Come on; How can you demand reparations for welfare syndrome???? Sarcasm / wide and deep
You are so very correct however a word to the wise I made the same point about three weeks ago and congressman billybob lit me up as a racist.
The African-American culture is a mixed-race culture, like most if not all Native-American cultures today. A mix of traditions and the surviving Africian traditon is less important than the American experience. Its a southern culture. Many years ago I read a Scientific American article which had it that one-third of all white southern families had some back/indian ancesters and two-thirds of black families had some white.indian ancestors.
Wow. That is a seriously good point.
Oh I had a good laugh when I read that line!! As my sister who is a teacher informs her students: The first slaves in America were the Irish. They were at Jamestown.
So does that mean that all the Irish in this country are suffering from "post-traumatic slave syndrome"?
I have to laugh everytime I see that!!
Thanks! I have that tome upstairs...
What we saw yesterday, is the renegade remnants of that failed war, fighting a rear guard action.

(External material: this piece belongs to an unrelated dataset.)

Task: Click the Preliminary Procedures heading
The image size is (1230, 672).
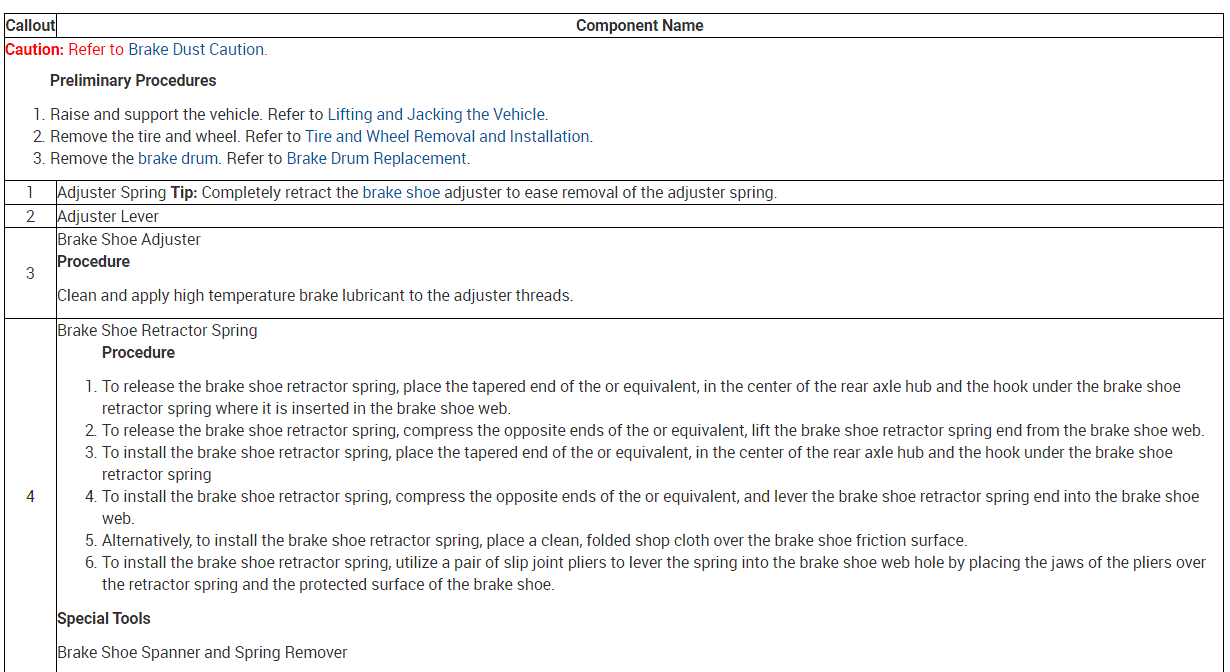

They are like the Japanese soldiers who holed up on Pacific islands for years after V-J day, except these losers get on Tee Vee.
Just starting the thread, but my reaction is that was W's "jump the shark" moment.
I heard it live, fell out of my chair and screamed so loud that I scared my dog and alarmed my family!
The sub-culture of which she speaks is an inner-city phenomenon; made worse by the constant engineering of neighborhoods by people whose motives largely arise from a personal guilt made manifest by their own unearned success.
Recent masss-immigration by people even poorer upon arrival will put the lie to poverty as a primary cause of poor social behavior at the same time these very same neighborhoods undergo a demographic shift where the culture dominant will be either replaced or drowned out by the din of the marketplace.
Traditionally black neighborhoods in Los Angeles have become almost monolithically brown in the last two decades and the schools reflect the shift in population patterns.
Take away the drug trade and many of these neighborhoods are found to be remarkably improving from the riot prone 60s.
Not surprisingly a great number of the displaced blacks in this movement returned to the south where their parents were born and where many of the now fleeing lived as children.
The problem is that there is no overarching black culture there or anywhere and many if not most lack job skills or even the trendy life skills now purported to be taught in our public schools as this pattern of nomadic and systematic failure progresses.
In New Orleans the poor moved until they reached to water's edge, but because the delta had sunk below the water line, there was still no line on the horizon of hope, success or even long-term survival.
When the money's gone and the new paint begins to fade, the new New Orleans will resemble more the old, tired isolation than the bright face of brotherhood.
I'm afraid you are correct. But, I sometimes get a hopeful thought. I had a thread called "A Tale of Two Shelters" in the immediate post Katrina.
I saw the good side of our humanity on display. It is there. And needs no government programs or so-called leaders.